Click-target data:

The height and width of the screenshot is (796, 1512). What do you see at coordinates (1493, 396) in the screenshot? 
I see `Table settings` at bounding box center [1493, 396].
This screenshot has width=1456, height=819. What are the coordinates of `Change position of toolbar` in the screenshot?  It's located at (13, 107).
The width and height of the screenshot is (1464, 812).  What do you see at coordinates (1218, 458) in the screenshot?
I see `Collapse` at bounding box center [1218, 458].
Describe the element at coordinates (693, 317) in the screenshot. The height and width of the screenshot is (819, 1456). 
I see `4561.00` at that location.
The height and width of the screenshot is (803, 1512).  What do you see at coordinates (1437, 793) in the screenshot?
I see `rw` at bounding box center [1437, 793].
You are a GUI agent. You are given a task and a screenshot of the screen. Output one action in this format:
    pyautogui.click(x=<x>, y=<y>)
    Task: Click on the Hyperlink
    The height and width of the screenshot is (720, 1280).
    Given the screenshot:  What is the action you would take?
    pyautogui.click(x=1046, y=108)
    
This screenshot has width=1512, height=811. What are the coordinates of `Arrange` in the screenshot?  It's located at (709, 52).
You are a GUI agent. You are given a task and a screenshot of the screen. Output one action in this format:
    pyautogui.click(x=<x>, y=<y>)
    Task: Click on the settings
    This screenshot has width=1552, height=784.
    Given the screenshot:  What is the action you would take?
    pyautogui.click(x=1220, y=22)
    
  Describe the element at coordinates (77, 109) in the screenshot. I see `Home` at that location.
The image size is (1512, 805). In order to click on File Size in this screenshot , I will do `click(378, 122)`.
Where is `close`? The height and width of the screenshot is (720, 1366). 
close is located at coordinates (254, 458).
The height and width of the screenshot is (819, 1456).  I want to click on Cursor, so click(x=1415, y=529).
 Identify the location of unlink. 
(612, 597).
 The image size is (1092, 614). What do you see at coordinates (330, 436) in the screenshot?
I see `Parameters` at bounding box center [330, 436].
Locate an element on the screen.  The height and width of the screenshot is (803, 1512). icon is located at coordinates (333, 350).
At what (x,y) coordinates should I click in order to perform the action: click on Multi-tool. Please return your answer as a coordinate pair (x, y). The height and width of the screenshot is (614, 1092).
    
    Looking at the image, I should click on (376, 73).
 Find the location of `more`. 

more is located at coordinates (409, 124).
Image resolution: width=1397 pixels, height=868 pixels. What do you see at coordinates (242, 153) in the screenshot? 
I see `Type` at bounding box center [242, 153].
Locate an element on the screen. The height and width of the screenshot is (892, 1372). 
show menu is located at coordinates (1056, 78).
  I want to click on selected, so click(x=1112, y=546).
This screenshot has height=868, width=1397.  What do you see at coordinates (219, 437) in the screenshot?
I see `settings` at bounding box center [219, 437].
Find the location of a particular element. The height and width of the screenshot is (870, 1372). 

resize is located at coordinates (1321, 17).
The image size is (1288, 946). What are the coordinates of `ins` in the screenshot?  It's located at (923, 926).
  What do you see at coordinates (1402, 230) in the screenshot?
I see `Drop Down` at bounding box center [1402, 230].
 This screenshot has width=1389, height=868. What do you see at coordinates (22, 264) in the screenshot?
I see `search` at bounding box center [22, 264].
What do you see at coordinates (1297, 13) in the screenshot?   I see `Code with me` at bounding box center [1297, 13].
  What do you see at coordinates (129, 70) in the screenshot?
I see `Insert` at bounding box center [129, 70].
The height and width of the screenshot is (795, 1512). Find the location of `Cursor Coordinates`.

> _Goal of the exercise_
Copy the lines without any changes, starting at the line that contains "Describe the element at coordinates (693, 317)" and ending at the line that contains "pyautogui.click(x=1046, y=108)".

> _Reply to the exercise_
Describe the element at coordinates (693, 317) in the screenshot. The height and width of the screenshot is (819, 1456). 
I see `4561.00` at that location.
The height and width of the screenshot is (803, 1512).  What do you see at coordinates (1437, 793) in the screenshot?
I see `rw` at bounding box center [1437, 793].
You are a GUI agent. You are given a task and a screenshot of the screen. Output one action in this format:
    pyautogui.click(x=<x>, y=<y>)
    Task: Click on the Hyperlink
    The height and width of the screenshot is (720, 1280).
    Given the screenshot:  What is the action you would take?
    pyautogui.click(x=1046, y=108)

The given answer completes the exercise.